It wasn’t too long ago that people were able to fly from London to New York in less than three and a half hours, while today it can take roughly double that amount of time. Those rapid flights were undertaken on Concorde, the supersonic passenger jet that was retired from service in 2003. Now, a vintage BBC report lifts the lid on the construction of the supersonic plane.
The film, which was first broadcast in 1979, heads inside the British Aircraft Corporation factory in Filton on the outskirts of Bristol in the UK. The site in the south west of England was one of two facilities that assembled the iconic plane.
As well as talking to workers who tell the camera operator that they dream of flying on Concorde, the film digs deeper into areas of the plane’s production that you might not have thought about before, such as its air conditioning systems.
There’s also a display of the planes famed drooping nose, which was created so that pilots could see better when landing, and a walk through of the installation of one of the four Rolls-Royce/Snecma Olympus 593 engines that powered the plane up to Mach 2.
As well as walking through the assembly of the final plane, which first flew out of the factory in Bristol in April 1979, the film also take a look around the first Concorde aircraft to be produced, which by this point had already become a museum piece.
it certainly doesn’t feel like anyone in the film expected the rest of the Concorde let to end up living out a similar life just 20 years later.
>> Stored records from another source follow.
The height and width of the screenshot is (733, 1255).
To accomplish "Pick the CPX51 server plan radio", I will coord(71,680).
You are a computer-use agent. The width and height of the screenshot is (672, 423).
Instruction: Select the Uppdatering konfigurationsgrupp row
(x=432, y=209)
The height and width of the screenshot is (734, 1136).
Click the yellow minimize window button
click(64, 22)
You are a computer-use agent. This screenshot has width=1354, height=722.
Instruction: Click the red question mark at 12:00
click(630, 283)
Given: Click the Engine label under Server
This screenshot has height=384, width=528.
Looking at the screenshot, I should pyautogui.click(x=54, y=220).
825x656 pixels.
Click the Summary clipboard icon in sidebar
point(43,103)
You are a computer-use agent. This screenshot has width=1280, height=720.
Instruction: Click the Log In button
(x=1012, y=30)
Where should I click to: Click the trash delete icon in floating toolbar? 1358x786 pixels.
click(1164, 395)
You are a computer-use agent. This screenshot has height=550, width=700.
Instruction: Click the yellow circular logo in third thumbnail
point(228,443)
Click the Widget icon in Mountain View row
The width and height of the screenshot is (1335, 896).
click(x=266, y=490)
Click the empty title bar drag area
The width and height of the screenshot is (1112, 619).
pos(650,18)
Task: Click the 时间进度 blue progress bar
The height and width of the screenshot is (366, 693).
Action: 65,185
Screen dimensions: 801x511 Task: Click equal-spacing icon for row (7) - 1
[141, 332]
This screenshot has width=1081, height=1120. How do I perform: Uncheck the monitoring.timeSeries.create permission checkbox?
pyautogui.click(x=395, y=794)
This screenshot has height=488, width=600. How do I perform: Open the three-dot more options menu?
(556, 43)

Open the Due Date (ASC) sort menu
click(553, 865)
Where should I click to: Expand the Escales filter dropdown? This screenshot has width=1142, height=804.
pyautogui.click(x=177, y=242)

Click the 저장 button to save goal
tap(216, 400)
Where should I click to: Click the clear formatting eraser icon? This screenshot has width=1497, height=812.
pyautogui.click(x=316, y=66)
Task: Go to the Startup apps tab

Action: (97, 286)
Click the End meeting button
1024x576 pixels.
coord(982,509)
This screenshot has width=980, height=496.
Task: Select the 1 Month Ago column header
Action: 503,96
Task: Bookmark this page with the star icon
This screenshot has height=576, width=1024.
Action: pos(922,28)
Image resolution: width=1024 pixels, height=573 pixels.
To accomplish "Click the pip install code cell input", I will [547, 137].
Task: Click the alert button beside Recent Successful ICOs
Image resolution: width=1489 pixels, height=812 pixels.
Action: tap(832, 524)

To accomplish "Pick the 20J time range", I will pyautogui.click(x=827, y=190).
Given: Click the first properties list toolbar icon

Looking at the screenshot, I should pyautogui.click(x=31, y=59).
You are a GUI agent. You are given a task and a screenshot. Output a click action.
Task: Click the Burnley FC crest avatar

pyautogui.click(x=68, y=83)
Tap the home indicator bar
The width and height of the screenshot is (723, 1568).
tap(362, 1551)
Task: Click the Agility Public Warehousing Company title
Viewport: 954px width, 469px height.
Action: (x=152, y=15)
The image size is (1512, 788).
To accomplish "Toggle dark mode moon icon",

In fact, one worker interviewed in the clip predicted that, come the 1990s, we’d all be flying around on much bigger and faster supersonic jets.
Clearly, financial crashes, cost of living crises and all kinds of global struggles weren’t on the horizon in the rosy days of the 1970s.
As you’d expect from a BBC film about British creation, there is a fair heaping of British pride in the whole thing.
In one moment, the film speaks of the French input into Concorde, with the plane being developed and built by teams in both the UK and France. However, in the next beat, one worker is on hand to talk about it being the “best of British” and asserts that no other nation could produce such a plane.
It’s a great Tuesday watch.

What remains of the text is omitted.